| Stored data |
------------------------------------------------------------

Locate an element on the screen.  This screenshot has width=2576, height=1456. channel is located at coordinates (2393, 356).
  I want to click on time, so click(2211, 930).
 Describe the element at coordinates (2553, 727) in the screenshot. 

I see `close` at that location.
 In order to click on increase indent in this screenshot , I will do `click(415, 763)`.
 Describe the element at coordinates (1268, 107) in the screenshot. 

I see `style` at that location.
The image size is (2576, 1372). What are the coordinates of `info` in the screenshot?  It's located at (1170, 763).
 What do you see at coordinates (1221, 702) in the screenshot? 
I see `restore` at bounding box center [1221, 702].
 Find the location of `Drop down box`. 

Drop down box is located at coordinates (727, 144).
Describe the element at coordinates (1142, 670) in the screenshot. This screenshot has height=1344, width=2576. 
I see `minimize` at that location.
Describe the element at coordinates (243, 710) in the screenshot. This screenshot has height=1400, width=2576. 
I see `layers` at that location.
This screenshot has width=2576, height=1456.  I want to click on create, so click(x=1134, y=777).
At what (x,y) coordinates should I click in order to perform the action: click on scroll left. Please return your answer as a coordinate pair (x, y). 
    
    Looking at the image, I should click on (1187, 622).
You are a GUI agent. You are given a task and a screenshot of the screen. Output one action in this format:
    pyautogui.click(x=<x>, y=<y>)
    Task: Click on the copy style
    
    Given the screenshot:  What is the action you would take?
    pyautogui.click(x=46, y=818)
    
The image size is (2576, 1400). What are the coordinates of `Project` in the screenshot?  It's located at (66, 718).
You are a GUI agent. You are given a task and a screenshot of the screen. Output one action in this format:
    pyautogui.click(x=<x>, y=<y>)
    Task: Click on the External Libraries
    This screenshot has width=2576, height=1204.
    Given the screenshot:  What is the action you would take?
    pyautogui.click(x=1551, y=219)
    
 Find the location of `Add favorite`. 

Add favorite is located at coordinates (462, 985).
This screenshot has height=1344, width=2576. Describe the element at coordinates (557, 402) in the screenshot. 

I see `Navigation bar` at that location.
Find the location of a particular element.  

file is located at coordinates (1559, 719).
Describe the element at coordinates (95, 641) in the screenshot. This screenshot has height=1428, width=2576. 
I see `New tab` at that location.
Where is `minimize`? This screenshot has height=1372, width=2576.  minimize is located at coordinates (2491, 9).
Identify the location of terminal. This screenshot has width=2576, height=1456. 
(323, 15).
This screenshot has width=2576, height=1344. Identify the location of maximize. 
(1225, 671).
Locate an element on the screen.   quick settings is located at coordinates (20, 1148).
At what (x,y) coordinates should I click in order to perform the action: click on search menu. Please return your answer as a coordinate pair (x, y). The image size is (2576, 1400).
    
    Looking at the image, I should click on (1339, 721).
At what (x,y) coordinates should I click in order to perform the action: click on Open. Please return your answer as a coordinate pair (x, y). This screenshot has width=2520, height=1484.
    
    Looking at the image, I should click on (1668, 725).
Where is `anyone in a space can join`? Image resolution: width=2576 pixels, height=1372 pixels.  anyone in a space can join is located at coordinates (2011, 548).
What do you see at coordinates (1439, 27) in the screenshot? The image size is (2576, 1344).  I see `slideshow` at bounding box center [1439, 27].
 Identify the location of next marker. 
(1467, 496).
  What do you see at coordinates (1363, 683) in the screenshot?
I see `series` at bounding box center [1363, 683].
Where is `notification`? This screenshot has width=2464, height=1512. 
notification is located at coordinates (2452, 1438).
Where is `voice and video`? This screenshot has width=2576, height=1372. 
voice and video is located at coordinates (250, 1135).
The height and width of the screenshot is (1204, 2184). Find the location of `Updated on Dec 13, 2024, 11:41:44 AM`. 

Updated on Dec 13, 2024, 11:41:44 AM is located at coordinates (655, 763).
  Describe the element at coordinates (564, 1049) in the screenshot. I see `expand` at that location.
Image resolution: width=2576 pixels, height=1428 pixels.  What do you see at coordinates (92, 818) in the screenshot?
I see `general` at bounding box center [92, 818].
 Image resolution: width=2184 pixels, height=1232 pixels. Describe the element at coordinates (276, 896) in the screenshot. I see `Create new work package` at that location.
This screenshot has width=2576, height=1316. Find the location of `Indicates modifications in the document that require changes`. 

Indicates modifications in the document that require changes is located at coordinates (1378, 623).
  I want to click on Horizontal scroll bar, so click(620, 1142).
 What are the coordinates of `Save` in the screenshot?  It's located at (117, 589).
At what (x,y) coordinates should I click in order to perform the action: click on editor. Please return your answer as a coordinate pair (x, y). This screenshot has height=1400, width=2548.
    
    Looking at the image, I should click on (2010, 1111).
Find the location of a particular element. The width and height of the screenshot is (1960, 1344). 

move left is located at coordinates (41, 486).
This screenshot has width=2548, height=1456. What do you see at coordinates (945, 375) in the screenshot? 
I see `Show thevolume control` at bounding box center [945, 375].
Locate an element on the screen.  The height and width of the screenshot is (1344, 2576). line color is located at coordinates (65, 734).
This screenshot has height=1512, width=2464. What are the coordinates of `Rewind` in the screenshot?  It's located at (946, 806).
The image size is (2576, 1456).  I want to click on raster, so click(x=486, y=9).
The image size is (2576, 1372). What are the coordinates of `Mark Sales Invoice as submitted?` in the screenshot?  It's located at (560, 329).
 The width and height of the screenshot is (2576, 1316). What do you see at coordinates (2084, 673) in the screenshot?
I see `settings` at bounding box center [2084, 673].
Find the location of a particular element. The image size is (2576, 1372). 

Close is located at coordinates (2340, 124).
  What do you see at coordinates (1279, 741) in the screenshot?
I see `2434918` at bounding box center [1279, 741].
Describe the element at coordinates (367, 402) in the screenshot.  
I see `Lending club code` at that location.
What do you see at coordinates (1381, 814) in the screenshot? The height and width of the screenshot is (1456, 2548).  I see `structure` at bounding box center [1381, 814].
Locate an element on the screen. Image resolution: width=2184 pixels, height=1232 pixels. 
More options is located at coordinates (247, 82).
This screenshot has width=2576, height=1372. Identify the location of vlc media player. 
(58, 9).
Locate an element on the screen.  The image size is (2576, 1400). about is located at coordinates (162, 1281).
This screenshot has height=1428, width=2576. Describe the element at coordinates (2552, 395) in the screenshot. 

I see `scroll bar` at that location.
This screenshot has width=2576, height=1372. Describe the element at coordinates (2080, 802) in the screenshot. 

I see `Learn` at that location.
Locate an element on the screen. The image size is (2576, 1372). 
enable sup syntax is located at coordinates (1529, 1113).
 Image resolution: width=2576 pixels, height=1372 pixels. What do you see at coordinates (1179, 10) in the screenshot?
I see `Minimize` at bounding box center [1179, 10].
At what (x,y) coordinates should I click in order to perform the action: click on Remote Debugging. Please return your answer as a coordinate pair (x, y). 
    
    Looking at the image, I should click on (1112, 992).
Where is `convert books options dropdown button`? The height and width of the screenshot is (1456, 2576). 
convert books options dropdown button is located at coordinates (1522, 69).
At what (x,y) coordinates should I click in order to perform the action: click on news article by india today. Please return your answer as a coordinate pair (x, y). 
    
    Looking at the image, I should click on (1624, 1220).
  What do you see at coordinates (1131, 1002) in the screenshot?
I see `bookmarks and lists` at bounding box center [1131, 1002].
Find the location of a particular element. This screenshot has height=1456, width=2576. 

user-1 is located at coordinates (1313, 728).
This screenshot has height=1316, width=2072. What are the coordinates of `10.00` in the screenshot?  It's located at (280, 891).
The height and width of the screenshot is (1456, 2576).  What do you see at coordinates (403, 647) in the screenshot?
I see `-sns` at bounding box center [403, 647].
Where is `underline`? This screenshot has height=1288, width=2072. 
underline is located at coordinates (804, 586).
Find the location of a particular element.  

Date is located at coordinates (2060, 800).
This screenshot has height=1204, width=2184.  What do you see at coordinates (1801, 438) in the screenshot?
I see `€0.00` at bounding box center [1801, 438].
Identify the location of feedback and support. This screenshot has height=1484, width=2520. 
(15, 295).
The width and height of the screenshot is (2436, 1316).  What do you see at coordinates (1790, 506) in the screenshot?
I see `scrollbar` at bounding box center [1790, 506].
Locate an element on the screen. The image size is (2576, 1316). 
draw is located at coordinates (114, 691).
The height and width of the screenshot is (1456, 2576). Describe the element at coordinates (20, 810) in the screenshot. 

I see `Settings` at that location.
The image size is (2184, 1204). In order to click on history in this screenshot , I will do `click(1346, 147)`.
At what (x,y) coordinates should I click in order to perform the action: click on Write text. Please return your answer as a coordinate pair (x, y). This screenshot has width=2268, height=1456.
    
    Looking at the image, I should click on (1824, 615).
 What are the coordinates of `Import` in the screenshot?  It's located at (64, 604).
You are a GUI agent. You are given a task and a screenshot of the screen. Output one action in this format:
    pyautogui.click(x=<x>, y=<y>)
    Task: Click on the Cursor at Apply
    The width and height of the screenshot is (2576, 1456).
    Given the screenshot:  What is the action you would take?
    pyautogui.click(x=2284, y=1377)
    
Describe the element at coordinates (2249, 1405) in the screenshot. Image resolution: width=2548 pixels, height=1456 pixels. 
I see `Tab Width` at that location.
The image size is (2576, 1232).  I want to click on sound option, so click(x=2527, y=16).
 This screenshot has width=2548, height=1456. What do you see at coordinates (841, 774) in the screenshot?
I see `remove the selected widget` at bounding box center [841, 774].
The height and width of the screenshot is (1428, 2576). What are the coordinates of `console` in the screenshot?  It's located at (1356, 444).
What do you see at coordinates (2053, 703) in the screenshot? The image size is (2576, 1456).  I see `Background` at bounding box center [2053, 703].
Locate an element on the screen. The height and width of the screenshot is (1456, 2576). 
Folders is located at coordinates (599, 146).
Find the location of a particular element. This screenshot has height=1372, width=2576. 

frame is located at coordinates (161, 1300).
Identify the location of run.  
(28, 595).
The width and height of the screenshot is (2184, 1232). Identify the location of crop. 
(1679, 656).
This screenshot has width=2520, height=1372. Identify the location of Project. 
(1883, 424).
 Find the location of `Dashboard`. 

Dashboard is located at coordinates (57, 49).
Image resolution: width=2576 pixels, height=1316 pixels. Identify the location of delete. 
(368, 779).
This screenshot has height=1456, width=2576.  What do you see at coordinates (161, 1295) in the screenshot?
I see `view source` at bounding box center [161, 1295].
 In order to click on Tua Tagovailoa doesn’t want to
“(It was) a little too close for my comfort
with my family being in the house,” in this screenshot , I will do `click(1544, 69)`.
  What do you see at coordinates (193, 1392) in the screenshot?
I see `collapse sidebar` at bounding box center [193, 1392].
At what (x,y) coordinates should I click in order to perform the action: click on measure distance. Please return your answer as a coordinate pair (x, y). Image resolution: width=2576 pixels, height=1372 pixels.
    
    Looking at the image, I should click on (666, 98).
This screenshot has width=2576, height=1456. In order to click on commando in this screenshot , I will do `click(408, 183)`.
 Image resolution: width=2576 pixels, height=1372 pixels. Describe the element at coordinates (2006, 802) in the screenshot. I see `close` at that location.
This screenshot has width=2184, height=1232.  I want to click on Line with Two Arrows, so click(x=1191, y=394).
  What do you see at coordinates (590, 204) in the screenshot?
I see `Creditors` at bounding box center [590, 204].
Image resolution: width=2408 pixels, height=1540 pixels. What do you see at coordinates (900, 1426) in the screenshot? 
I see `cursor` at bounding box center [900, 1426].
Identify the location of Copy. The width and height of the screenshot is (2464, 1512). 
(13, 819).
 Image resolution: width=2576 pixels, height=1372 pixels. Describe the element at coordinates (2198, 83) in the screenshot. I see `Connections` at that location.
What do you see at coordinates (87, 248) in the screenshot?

------------------------------------------------------------

| SHORT PROBLEM |
Copy the records word for word, from the line containing "What do you see at coordinates (590, 204)" through the end of the records.

| WRITTEN ANSWER |
  What do you see at coordinates (590, 204) in the screenshot?
I see `Creditors` at bounding box center [590, 204].
Image resolution: width=2408 pixels, height=1540 pixels. What do you see at coordinates (900, 1426) in the screenshot? 
I see `cursor` at bounding box center [900, 1426].
Identify the location of Copy. The width and height of the screenshot is (2464, 1512). 
(13, 819).
 Image resolution: width=2576 pixels, height=1372 pixels. Describe the element at coordinates (2198, 83) in the screenshot. I see `Connections` at that location.
What do you see at coordinates (87, 248) in the screenshot?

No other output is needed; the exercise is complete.